Here's an interesting article that's published in Common Dreams. It's called "America’s Election: Daddy’s Swagger vs Mommy’s Care" and it offers a sensible analysis of the recent elections:

The world will long wonder what took the American people so long to realise that George W Bush, the swaggering, macho, faux rancher from Texas, was an incompetent and dangerous man who threatened the democratic foundations and moral credibility of the United States.

The answer, I believe, can be summed up in one word: fear.
As long as they thought they had a strong masculine president who would protect them, Americans seemed willing to give up all kinds of constitutional liberties and
rights. As long as they felt comforted by the illusion of safety, Americans also seemed willing to tolerate Bush's arrogant attitude toward the rest of the world.

But such hubris almost always ends in tragedy. Eventually, people began to notice that the emperor wore no clothes. When hurricane Katrina tore through New Orleans, Bush's
incompetence and lack of compassion could no longer be hidden behind a strutting swagger. As people drowned, he dined. As people died, he ignored their plight. Widespread corruption and sexual scandals among conservative Republicans further undermined the illusion that Bush - the man who believed God wanted him to be president - had anyone righteous on his side.
As New York Times columnist
Maureen Dowd put it: "This will be known as the year macho politics failed - mainly because it was macho politics by marshmallow men. Voters were sick of phony swaggering, blustering and bellicosity, absent competency and accountability."

And so they turned to the Mommy party. Victories by
fifty Democratic women in the House of Representatives helped their party gain control of both houses of Congress and catapulted Nancy Pelosi, a feminist liberal from San Francisco, to assume leadership as the first female speaker of the House of Representatives, second in line to the presidency.

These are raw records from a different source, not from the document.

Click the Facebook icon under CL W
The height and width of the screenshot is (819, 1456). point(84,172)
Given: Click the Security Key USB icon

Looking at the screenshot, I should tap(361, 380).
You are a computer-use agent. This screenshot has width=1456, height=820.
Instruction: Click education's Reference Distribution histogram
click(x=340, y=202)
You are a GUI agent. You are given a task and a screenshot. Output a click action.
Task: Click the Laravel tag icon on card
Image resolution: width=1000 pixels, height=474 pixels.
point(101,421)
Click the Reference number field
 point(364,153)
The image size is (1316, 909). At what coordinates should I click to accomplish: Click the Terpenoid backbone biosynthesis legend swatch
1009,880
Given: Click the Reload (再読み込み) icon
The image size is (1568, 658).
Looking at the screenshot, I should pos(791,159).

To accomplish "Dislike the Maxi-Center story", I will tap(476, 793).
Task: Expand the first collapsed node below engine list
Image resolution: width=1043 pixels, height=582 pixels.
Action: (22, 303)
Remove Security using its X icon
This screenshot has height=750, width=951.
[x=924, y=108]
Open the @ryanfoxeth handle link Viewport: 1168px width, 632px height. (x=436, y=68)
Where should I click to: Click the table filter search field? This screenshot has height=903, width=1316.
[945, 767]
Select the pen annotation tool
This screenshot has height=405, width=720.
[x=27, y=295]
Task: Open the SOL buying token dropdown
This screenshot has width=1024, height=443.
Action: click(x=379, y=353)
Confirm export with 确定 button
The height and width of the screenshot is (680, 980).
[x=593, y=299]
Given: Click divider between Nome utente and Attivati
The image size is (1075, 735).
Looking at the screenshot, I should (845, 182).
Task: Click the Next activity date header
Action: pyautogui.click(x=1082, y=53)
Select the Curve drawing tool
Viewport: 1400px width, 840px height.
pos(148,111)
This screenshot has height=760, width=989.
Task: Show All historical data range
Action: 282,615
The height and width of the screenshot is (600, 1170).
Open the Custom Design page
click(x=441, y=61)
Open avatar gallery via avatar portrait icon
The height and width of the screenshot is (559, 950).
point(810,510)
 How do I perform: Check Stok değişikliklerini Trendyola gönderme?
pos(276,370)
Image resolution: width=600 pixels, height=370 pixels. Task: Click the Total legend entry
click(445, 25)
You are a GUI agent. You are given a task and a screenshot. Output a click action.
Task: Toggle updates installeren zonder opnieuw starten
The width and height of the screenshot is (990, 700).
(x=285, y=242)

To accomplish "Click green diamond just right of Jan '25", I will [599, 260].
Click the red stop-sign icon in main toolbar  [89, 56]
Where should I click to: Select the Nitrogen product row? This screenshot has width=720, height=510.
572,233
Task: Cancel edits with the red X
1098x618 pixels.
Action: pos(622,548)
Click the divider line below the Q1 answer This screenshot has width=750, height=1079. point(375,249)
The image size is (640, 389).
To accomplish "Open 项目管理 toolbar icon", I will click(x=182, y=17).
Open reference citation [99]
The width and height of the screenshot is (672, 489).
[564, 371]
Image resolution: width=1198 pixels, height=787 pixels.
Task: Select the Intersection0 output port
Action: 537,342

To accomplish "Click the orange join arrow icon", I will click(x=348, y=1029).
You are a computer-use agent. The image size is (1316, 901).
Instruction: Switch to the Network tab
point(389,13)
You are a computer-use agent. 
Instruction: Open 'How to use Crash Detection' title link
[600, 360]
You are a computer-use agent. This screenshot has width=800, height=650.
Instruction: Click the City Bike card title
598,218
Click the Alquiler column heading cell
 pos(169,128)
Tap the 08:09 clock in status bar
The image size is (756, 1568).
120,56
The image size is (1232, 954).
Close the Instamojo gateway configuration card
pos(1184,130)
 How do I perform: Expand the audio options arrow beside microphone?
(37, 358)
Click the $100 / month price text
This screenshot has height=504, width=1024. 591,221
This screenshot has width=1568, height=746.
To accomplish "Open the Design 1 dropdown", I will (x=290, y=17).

Let's just hope the people who are ruled by fear don't start valuing that swagger again. Personally, I don't see how anybody stomached it in the first place.

1 comment:

  1. "Personally, I don't see how anybody stomached it in the first place."

    They don't teach enough cynicism in schools these days.

    I think, if you look back, you'll find the seeds of nationalism starting to germinate in W's speech a mere few hours after 11/9. I was on the lookout for in then; it does not take genius to decide invading Iraq (or, on this side of the pond, being the puppet following in the invasion), is morally lacking well in advance. What scares me is that it takes the masses so long to realise and turn around.